• Dataset excerpts
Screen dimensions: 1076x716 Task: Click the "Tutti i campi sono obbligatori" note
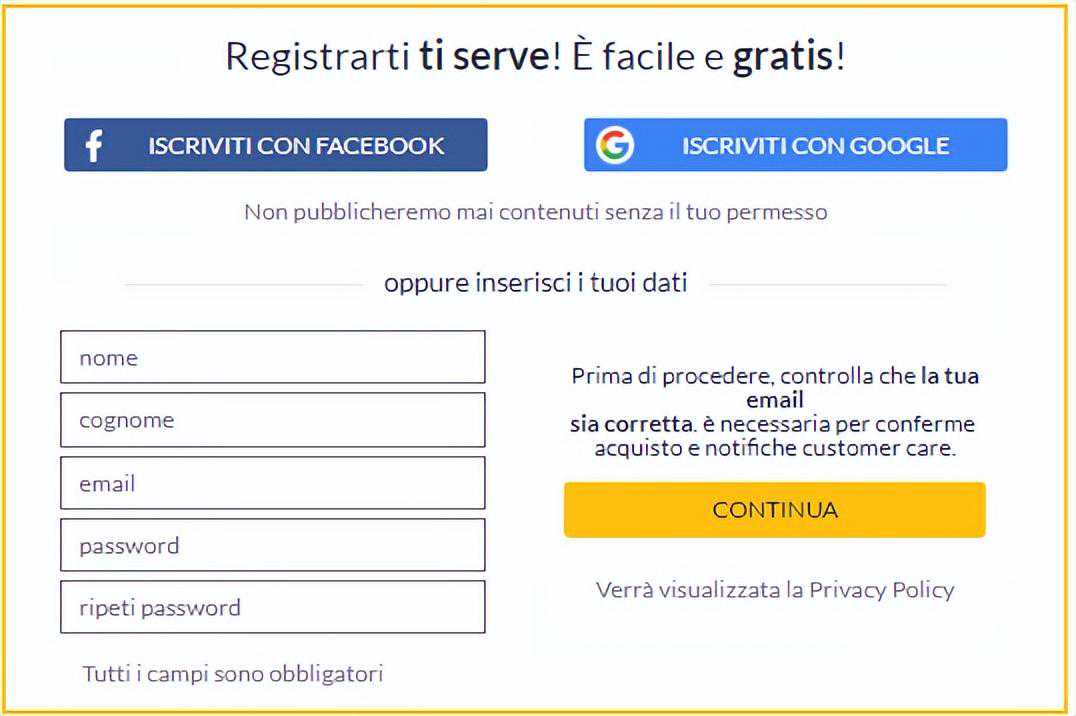pos(233,673)

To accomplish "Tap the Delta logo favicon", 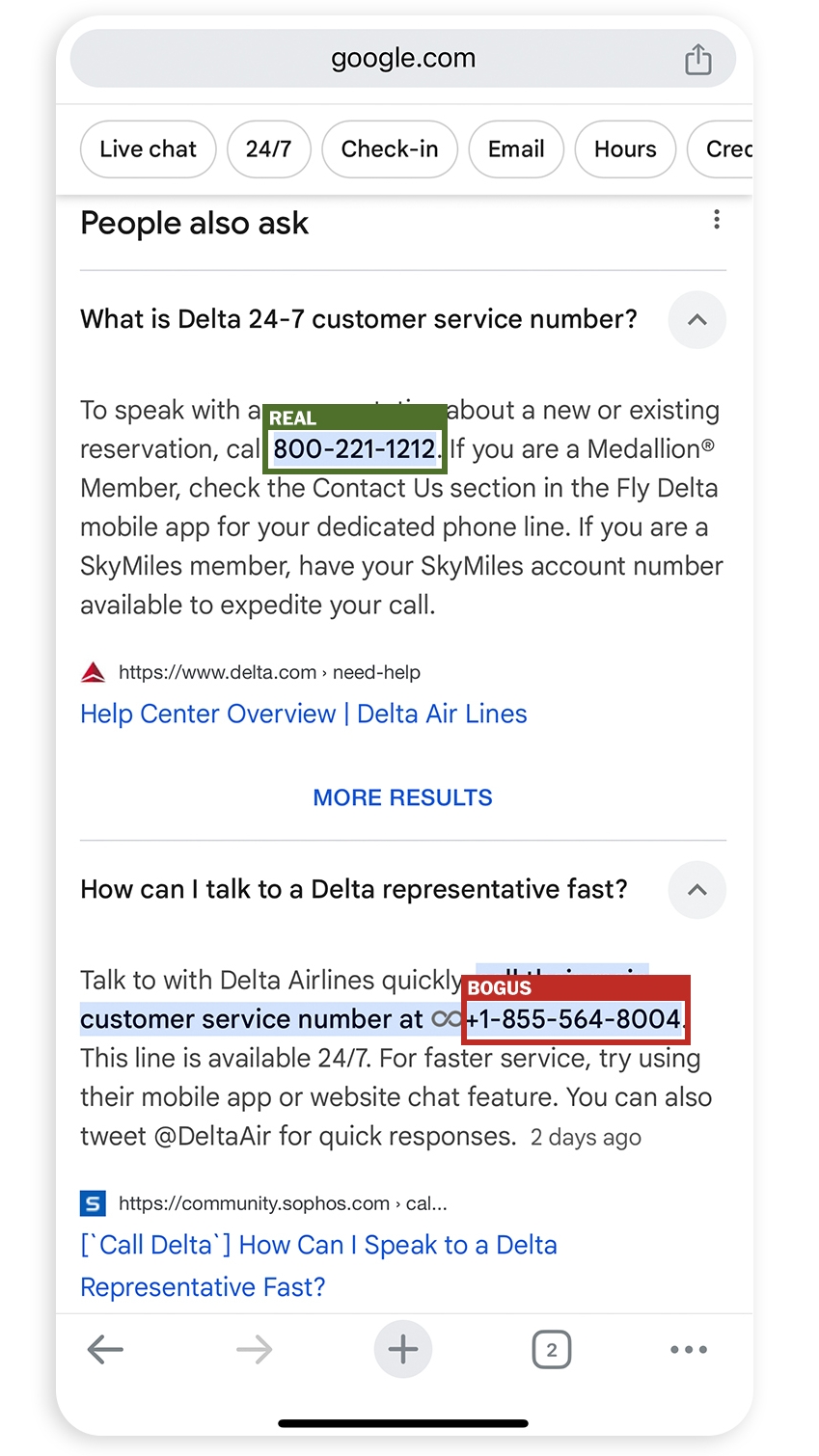I will 93,672.
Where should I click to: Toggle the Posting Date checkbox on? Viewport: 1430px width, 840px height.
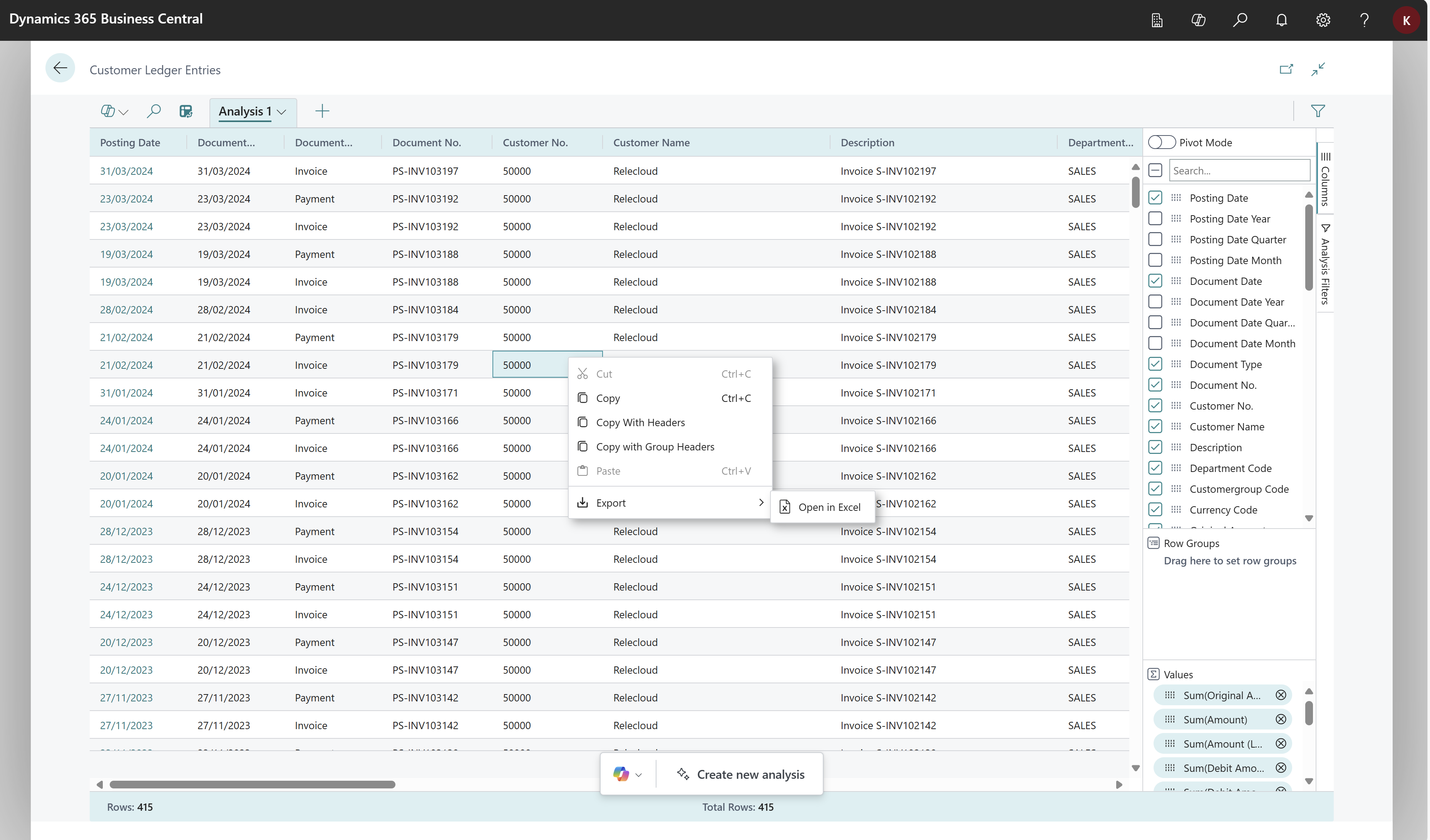point(1156,197)
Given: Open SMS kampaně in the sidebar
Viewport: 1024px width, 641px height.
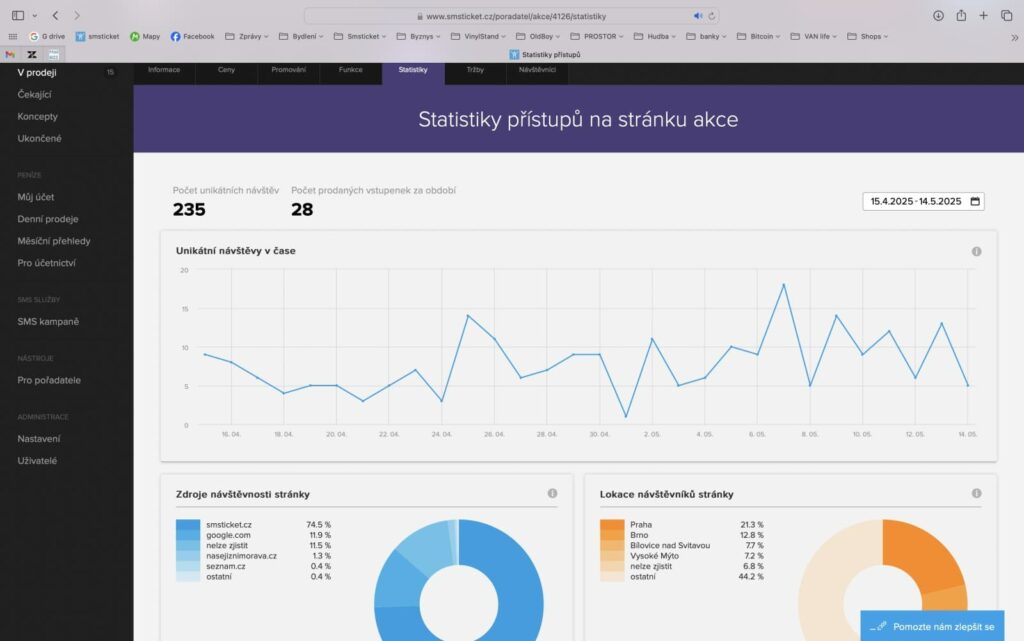Looking at the screenshot, I should [x=49, y=321].
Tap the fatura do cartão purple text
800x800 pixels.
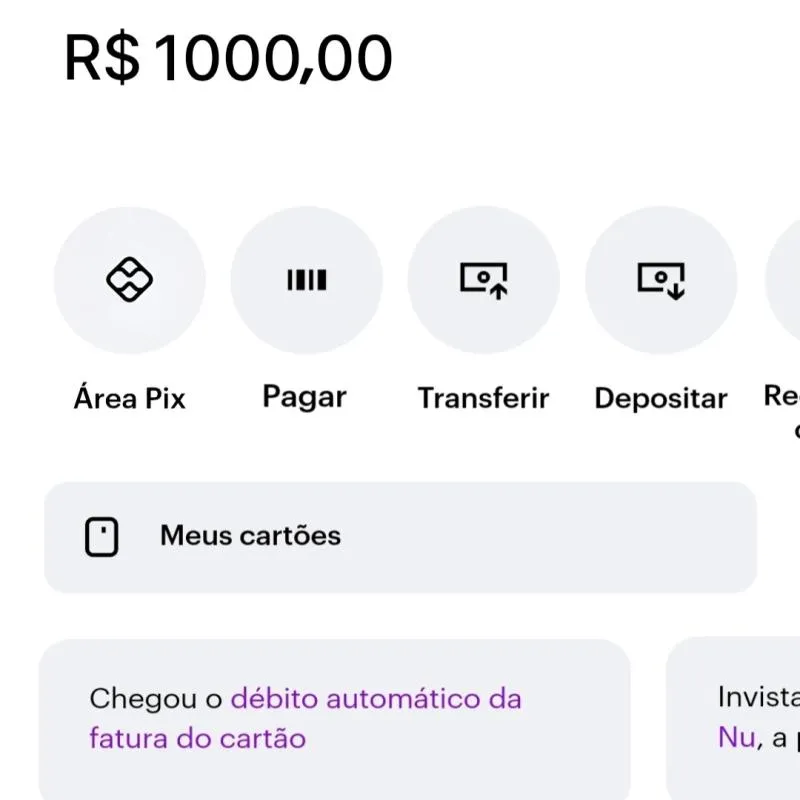click(x=197, y=739)
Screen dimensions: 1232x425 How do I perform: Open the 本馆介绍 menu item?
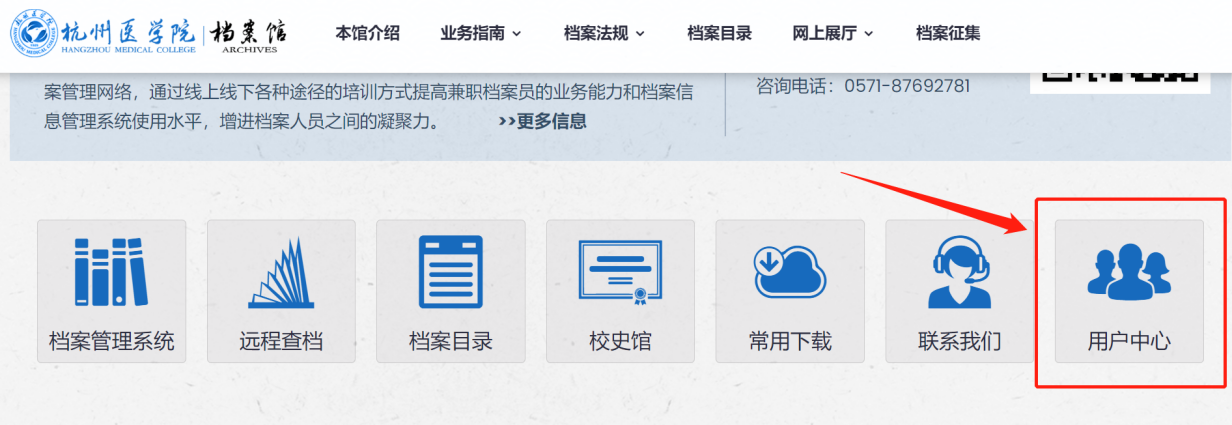tap(367, 33)
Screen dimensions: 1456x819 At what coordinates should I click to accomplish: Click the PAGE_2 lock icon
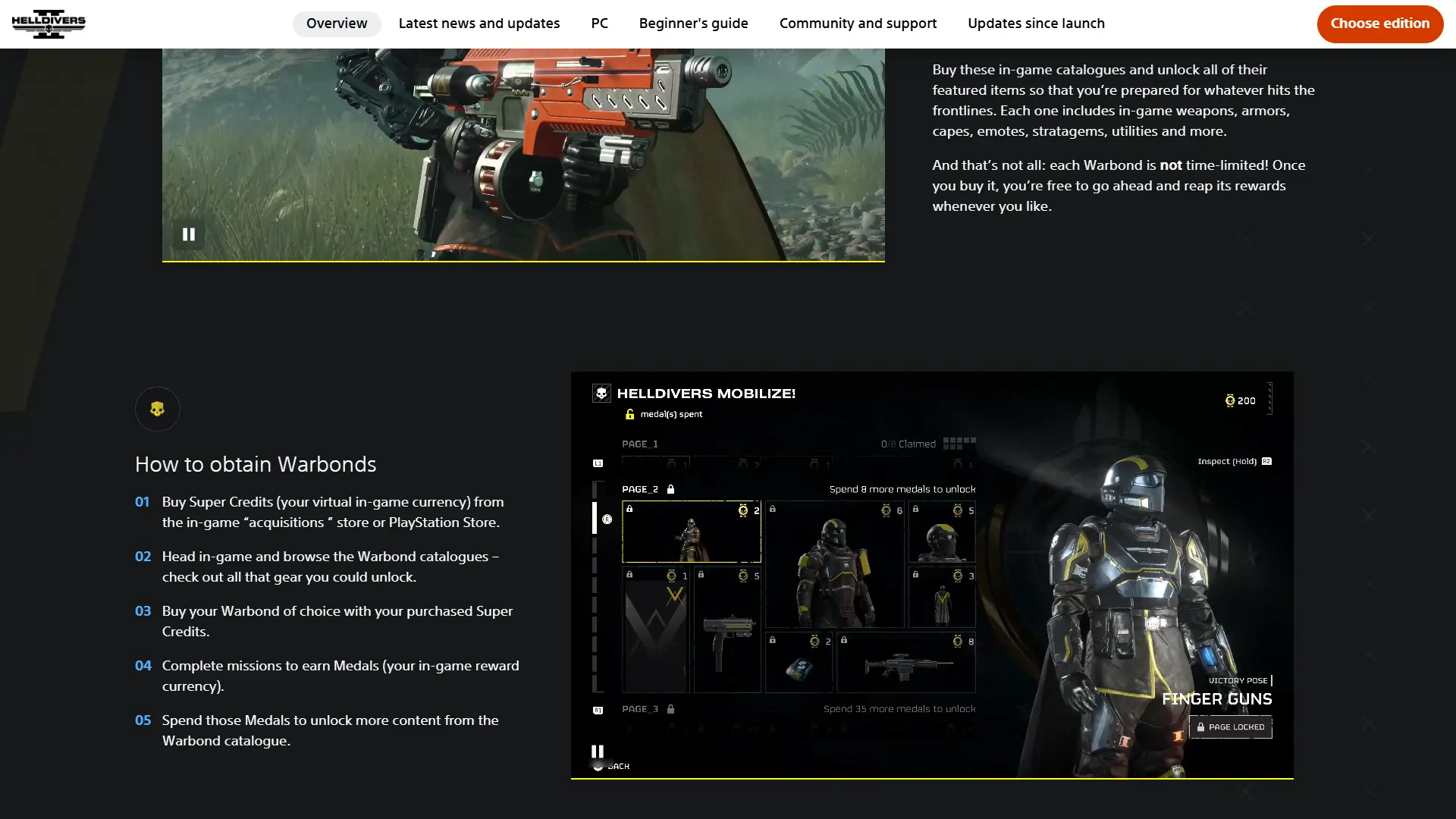point(670,489)
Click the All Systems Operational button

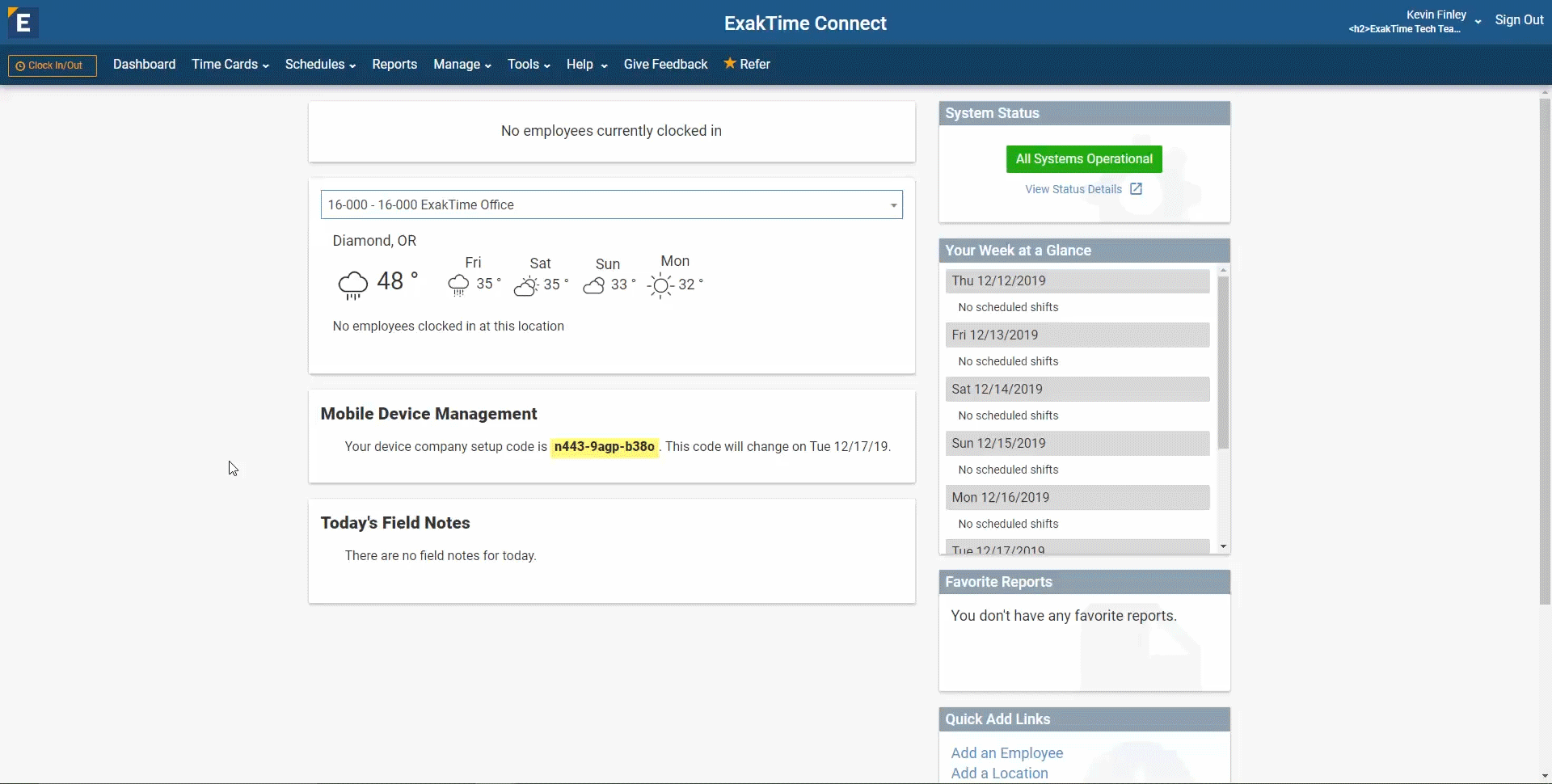(x=1084, y=159)
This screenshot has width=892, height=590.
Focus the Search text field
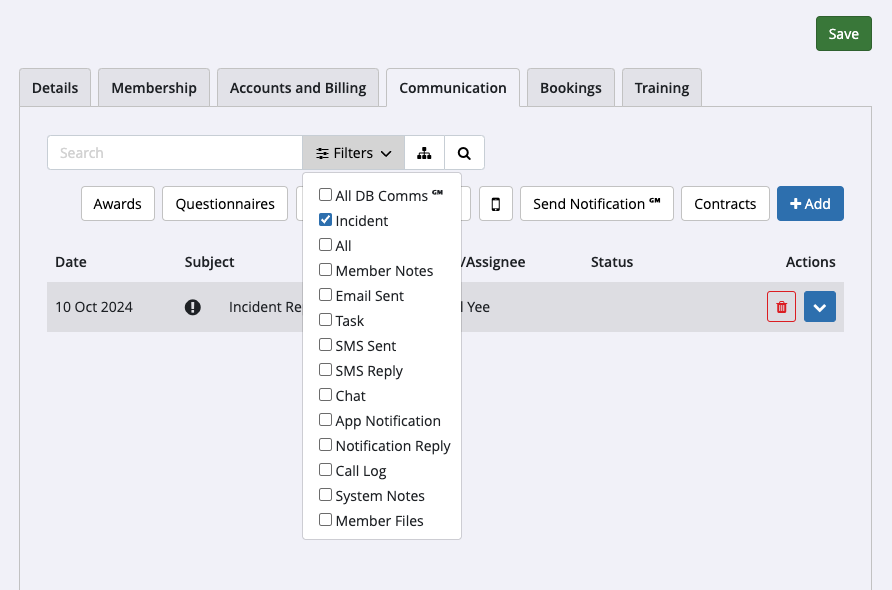pos(175,153)
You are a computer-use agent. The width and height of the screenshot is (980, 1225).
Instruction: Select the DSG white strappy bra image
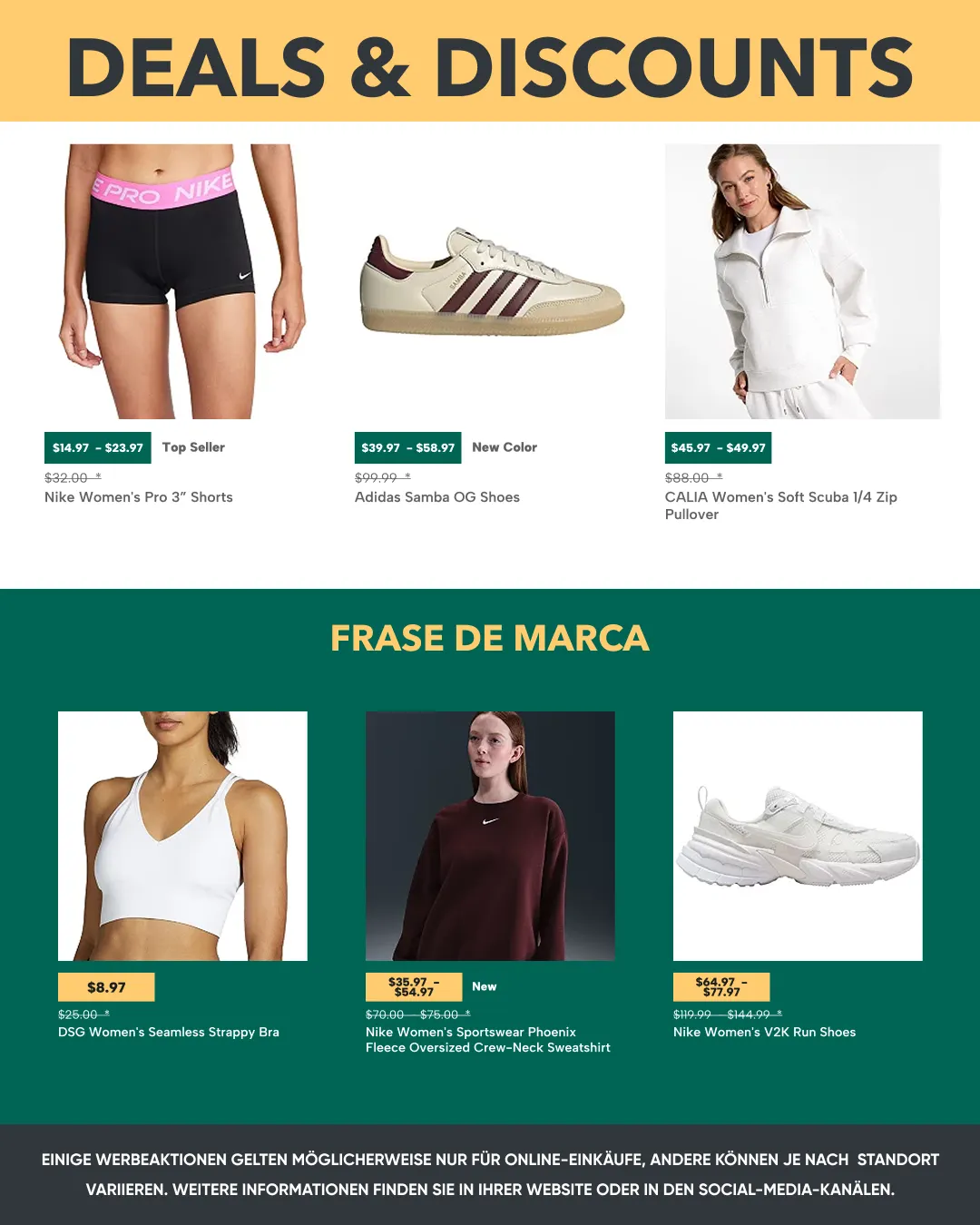(x=182, y=836)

• What you need to do
How many lines in the items above contain the word "Viewport"? Case counts. Give only the number.

• Right answer
2